The minerals included coltan, a black metal ore that is needed to meet
the West’s insatiable thirst for personal technology. It is a key
ingredient in the manufacture of cell phones, lap tops and video-game
consoles.
(Also see Inside Africa's PlayStation War in Toward Freedom.)
When
Raun stepped onto the 20th floor of the Secretariat Tower of the United
Nations in 2004 to respond to their charges, the "power of accusation"
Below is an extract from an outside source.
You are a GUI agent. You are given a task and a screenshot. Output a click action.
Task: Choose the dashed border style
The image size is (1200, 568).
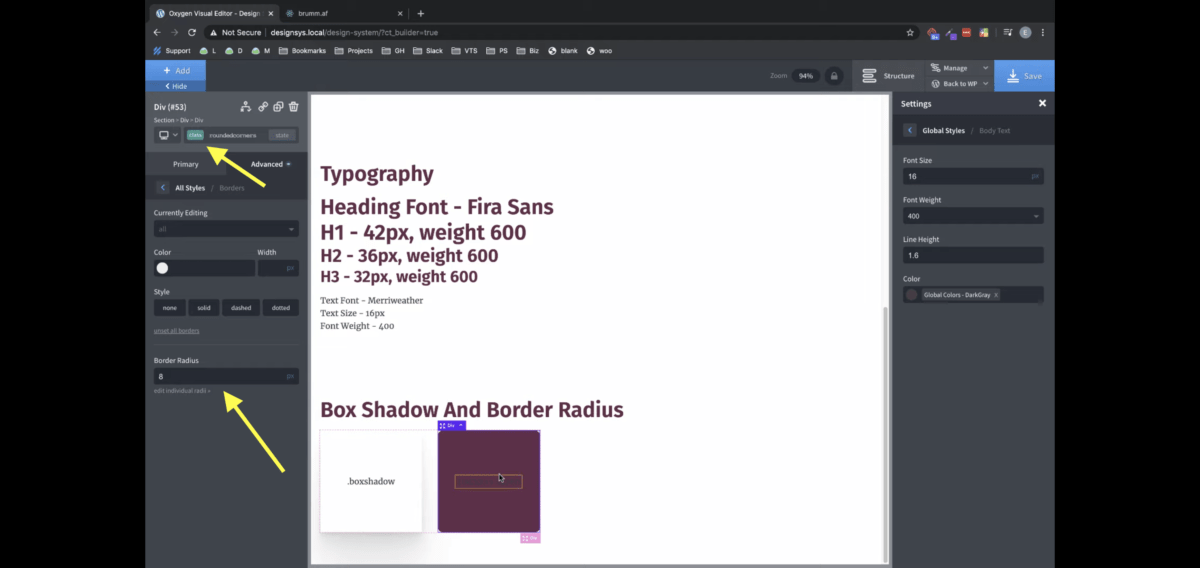[x=241, y=308]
from the UN, he says, had already ruined Trinitech. The UN also accused
Raun of aligning with "elite networks" of Rwandan government officials
and high-ranking military officers. The elite networks were apparently
forcing Congolese children and captives to mine for coltan.
"The
allegations we were using child labor was a fabrication," insists Raun,
a devout Christian. "[But] accusation is a powerful thing. It ruined
us. Nobody wants to buy from the company that’s wearing the Scarlet
Letter. We’re just a shell of what we used to be. But we’re standing,
by the power of God, we’re standing."
Nevertheless, on that day in New York City in 2004,
the UN would surprisingly drop its charges against Trinitech. Indeed,
at that time, the UN was giving a lot of Western-based mining companies
and metal brokers working in eastern Congo a pass. Out of the 100 or so
mining companies accused of looting minerals, the UN dropped the
charges against each one, infuriating mining watchdog efforts such as MiningWatch Canada.
Raun
only answers to the child labor charges, however. When asked who
Trinitech was buying its coltan from, and whether it came from
conflict-ridden mines in the eastern Congo, he responds, "No comment".
John Lasker is a freelance journalist from Columbus, Ohio.